Please copy, exactly and with no pictures, only the lines from the one containing "Reset the answer with the circular reset icon" through the last line of the records.
=== Given records ===
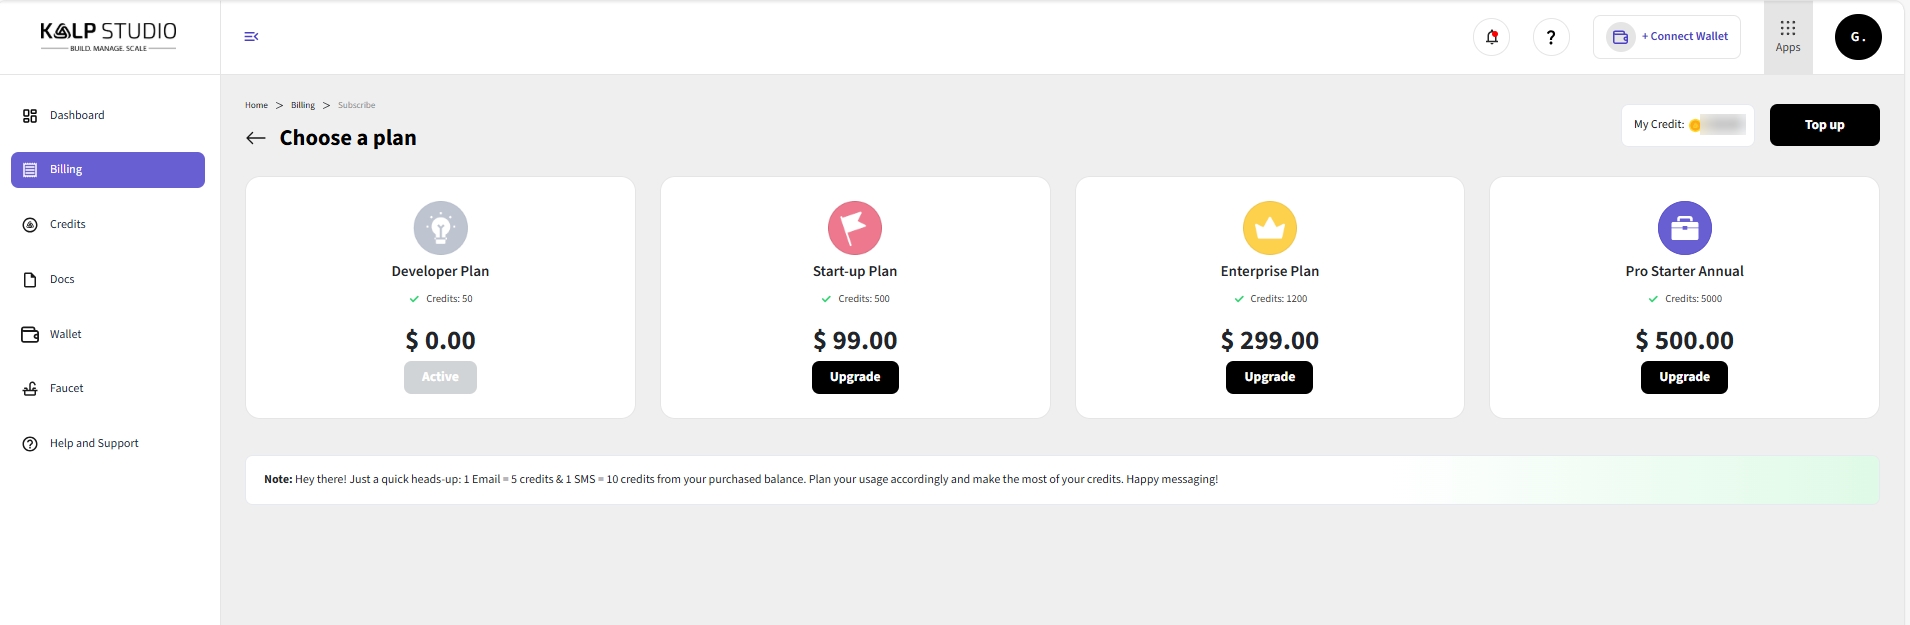This screenshot has width=1910, height=625.
Task: Click the back arrow beside Choose a plan
Action: 256,138
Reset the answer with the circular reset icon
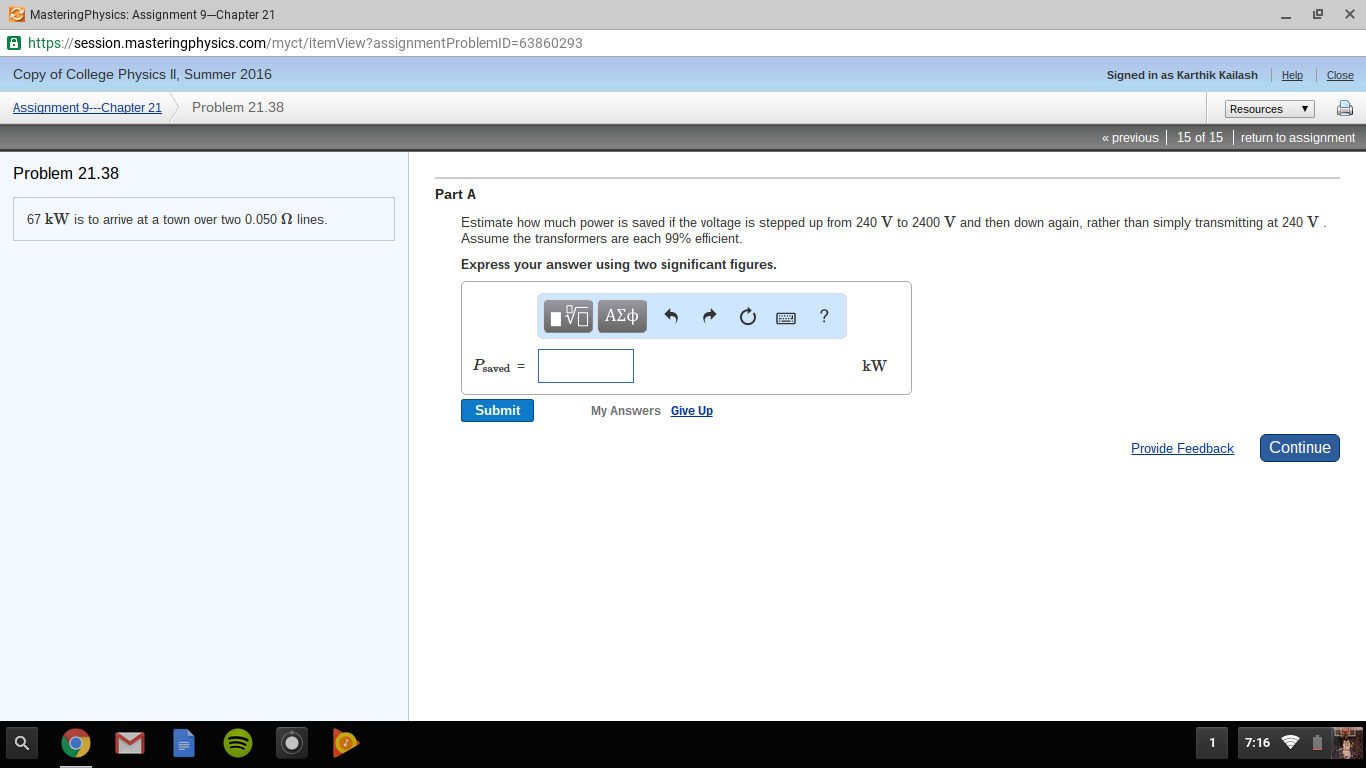This screenshot has width=1366, height=768. point(747,316)
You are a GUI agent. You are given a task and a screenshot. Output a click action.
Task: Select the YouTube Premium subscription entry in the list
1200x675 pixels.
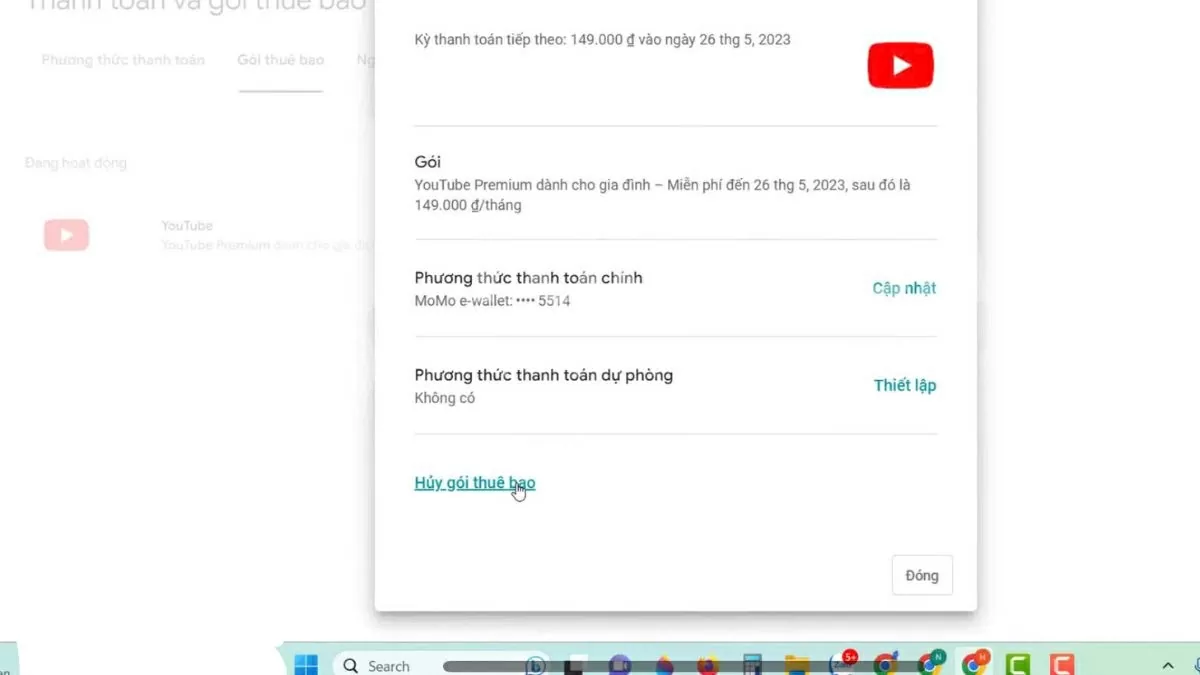pyautogui.click(x=200, y=235)
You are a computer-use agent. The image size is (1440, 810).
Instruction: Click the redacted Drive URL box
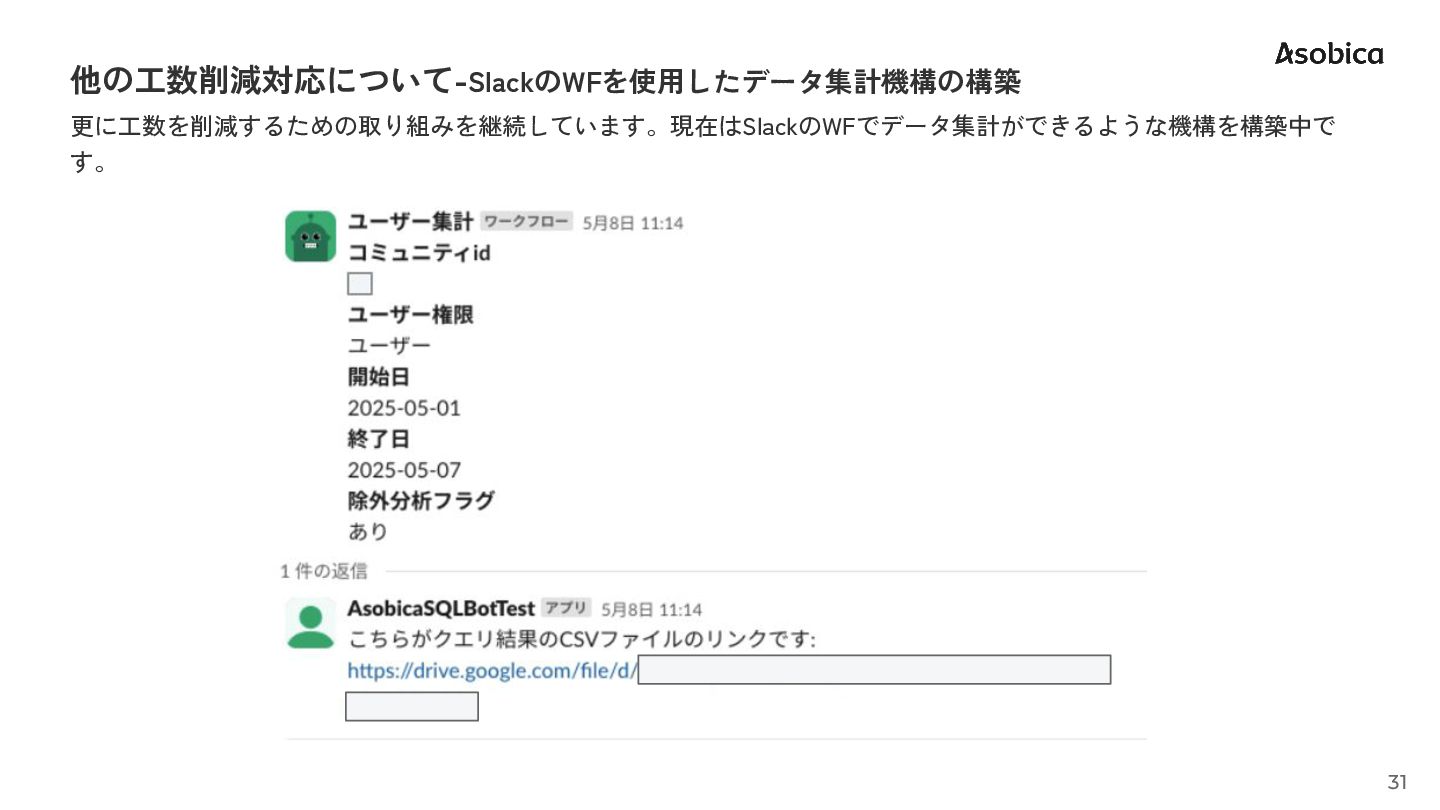click(x=874, y=670)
===
> _Reply_
Reset the answer with the circular reset icon
This screenshot has width=1366, height=768. point(747,316)
You are a GUI agent. You are given a task and a screenshot. Output a click action.
Task: Select the YouTube Premium subscription entry in the list
1200x675 pixels.
pyautogui.click(x=200, y=235)
You are a computer-use agent. The image size is (1440, 810).
Instruction: Click the redacted Drive URL box
click(x=874, y=670)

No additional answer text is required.